The production through Sunday, Aug. 14 is well worth a trip to this scenic Litchfield county town.

The company features four Equity performers in the leading roles and an 8-piece band.

Guys & Dolls is one of the classics (and I’d say masterpieces) of the Broadway musical. Words and lyrics by Frank Loesser and roster of songs that have become standards.

But it isn’t an easy show to put on. I’ve seen at least one poor production on Broadway.

That this rather small theater in a relatively remote area has produced such a fine show it is a reason for applause.

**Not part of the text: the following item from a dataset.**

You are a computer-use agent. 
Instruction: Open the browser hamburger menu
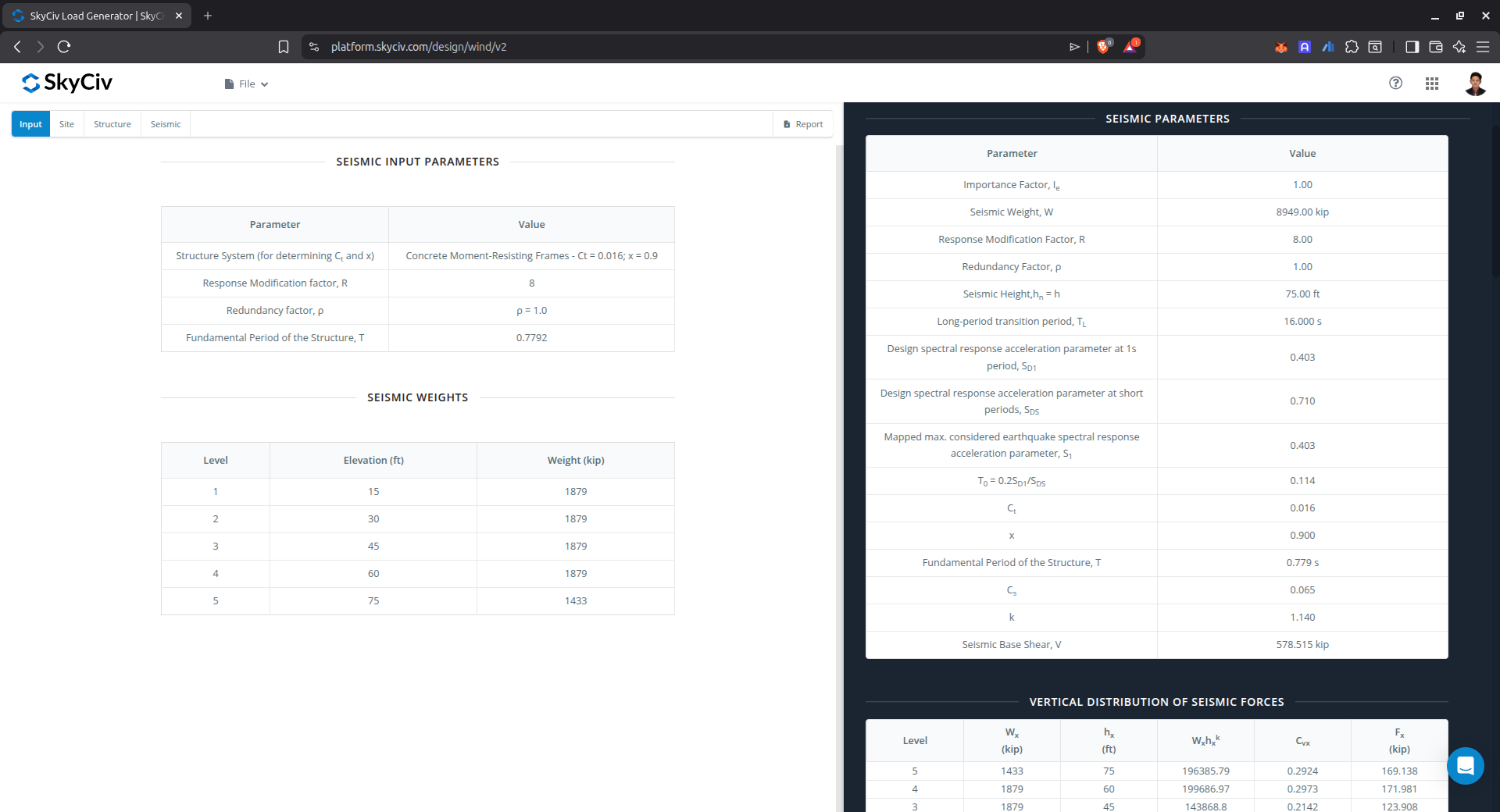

If you have forgotten the show, Guys & Dolls is based on stories by Damon Runyan about the gamblers, missionaries, show girls and others who inhabit the Broadway area. It has two interlocking plots and romances. Nathan Detroit organizes crap games and his longtime fiancée Miss Adelaide who is the “star” at the Hot Box Café. After fourteen years, Miss Adelaide wants to finally get married. The other plot concerns one of the gamblers (Sky Masterson) and the leader of a Salvation Army-like mission in the area, Miss Sarah Brown. To win a bet, Sky tries to get Miss Sarah to go with him to Havana.

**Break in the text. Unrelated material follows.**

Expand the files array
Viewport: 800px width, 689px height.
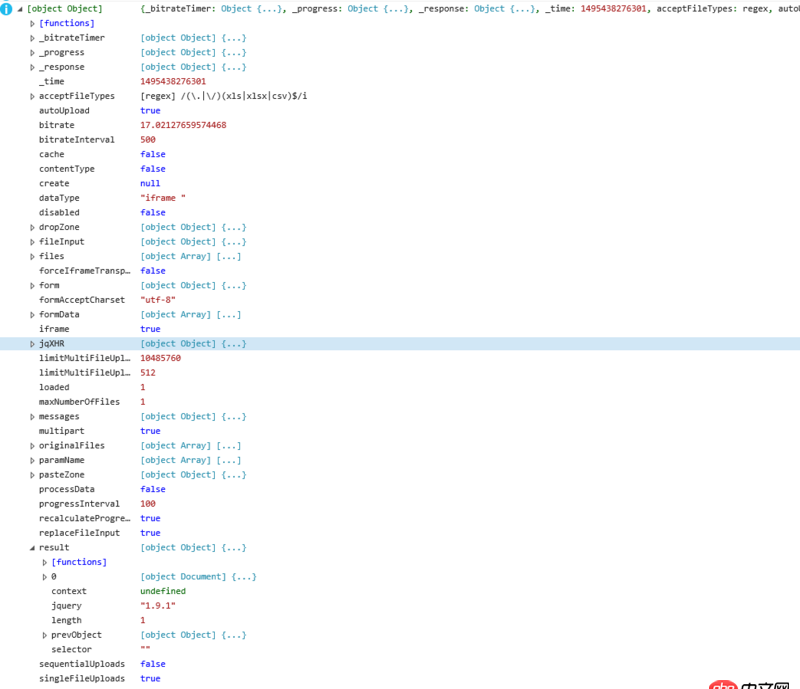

Director/choreographer Justin Boccitto has done a great job overall. BUT, he seems to be in love with tap dancing. I like tap dancing and in fact can’t wait to see the cast of 42nd Street at Goodspeed tapping to all those 1920-30’s songs.

Guys & Dolls is set in the later 1940s when tap wasn’t that big. It seems that everyonetaps all the time. The three horse players tap during the “Fugue for Tinhorns;” Miss Adelaide and the girls tap in “A Bushell and a Peck;;’” the gamblers tap during “Sit Down, You’re Rockin’ the Boat.”  Not only does it become repetitions, but it adds length to a show that runs over two and a half hours.

This production has so many positive things starting at the very beginning with the sound design by Daryl Bornstein. Not only are the vocals well balanced, but the ambient sounds of Times Square really set the mood. Then we can move on to the costumes by Michael Bottari and Ronald Case. These not only represent the period but help us define the characters. They are garish without being clownish.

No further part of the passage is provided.